* _Stored dataset items_:

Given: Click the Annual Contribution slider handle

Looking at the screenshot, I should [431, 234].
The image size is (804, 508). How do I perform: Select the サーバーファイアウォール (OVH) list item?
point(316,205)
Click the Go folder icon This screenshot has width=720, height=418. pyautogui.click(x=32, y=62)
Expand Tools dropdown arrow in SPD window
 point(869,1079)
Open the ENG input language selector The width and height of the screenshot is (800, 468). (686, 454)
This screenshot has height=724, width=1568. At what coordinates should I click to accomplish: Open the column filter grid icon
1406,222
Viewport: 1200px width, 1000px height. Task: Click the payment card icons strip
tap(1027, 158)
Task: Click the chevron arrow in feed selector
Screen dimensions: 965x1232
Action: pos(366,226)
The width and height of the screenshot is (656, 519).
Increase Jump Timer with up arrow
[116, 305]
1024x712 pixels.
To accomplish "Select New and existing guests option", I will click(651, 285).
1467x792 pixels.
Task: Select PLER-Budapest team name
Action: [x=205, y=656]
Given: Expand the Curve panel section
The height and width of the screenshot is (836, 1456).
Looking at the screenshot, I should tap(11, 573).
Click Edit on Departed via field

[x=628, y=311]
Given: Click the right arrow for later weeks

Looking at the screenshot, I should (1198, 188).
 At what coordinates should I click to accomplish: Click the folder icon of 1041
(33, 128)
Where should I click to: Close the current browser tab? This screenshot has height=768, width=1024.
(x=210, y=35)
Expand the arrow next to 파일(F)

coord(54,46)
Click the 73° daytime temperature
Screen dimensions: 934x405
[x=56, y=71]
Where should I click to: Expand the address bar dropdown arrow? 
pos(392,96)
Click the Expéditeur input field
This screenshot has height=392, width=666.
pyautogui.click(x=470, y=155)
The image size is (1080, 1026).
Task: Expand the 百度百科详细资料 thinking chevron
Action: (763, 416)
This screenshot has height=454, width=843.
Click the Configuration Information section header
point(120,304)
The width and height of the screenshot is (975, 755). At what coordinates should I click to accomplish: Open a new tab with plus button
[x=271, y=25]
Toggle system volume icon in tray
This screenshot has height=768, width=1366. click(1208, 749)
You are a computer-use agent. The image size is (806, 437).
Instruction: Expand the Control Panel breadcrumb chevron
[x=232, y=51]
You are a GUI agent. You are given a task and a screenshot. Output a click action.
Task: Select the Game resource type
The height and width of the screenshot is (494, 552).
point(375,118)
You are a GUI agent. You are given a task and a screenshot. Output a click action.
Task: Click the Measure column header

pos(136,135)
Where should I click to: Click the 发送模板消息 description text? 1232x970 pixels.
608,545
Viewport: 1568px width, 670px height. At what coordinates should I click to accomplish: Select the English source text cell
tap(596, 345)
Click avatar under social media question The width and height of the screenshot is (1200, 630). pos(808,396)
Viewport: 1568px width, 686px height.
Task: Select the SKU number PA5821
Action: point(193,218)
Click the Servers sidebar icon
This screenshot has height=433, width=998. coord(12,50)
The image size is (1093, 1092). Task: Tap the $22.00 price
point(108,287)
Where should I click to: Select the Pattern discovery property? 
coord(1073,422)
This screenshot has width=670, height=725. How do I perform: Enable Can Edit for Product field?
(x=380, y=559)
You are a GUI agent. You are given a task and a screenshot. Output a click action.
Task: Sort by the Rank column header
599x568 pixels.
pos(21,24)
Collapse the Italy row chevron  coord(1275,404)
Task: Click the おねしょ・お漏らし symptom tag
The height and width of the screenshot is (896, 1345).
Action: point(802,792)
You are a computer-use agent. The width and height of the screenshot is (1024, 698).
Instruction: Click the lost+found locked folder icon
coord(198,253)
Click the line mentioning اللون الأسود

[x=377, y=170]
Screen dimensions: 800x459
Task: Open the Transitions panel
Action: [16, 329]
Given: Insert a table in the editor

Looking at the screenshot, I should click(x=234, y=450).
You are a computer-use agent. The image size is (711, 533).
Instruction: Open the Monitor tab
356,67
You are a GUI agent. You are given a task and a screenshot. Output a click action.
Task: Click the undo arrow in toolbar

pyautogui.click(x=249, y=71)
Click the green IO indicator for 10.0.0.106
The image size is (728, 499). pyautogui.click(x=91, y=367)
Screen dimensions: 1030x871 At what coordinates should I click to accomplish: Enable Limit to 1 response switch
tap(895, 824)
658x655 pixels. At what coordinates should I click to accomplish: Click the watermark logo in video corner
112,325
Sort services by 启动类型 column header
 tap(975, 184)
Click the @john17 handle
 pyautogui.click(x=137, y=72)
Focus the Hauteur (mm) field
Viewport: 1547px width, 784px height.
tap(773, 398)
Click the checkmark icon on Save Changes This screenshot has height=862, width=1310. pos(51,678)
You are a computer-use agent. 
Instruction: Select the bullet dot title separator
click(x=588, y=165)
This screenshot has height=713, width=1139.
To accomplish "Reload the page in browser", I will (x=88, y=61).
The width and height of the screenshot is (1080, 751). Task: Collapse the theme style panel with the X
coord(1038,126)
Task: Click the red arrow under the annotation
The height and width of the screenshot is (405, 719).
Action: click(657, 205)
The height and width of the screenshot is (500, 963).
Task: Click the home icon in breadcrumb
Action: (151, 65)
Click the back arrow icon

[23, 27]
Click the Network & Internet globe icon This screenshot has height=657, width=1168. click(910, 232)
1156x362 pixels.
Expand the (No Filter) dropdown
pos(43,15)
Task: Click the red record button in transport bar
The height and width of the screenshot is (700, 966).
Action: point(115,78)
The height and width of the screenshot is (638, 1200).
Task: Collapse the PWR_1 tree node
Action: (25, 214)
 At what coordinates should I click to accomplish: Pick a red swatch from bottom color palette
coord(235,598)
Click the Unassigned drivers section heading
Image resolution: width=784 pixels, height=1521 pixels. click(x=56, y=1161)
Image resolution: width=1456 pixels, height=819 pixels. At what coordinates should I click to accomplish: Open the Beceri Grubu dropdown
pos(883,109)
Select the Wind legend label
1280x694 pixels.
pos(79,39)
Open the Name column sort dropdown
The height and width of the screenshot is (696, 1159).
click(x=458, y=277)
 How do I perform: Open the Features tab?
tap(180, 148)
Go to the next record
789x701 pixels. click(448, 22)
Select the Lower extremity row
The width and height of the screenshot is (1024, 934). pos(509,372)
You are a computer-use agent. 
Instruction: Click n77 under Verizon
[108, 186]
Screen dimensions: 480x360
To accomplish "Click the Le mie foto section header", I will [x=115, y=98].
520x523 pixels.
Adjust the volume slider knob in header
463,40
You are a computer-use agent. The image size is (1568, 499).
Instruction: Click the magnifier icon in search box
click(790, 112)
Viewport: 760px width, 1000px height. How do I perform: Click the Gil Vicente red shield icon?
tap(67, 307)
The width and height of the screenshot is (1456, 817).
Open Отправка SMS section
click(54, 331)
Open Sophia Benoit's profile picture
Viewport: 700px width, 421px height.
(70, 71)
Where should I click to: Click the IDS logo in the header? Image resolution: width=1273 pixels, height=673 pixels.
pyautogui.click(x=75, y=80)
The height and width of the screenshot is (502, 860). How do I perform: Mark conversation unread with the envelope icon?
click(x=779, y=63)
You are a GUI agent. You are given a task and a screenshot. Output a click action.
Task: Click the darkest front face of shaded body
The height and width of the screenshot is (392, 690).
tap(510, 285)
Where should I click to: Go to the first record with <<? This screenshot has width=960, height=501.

* _HOW TO COMPLETE THIS TASK_: Wherever the word "computer" appears in the data, return the whole line.

* _EXPECTED ANSWER_:
You are a computer-use agent. The image size is (806, 437).
You are a computer-use agent. The width and height of the screenshot is (1024, 698).
You are a computer-use agent. The image size is (711, 533).
You are a computer-use agent. 
You are a computer-use agent. 
You are a computer-use agent. The image size is (1568, 499).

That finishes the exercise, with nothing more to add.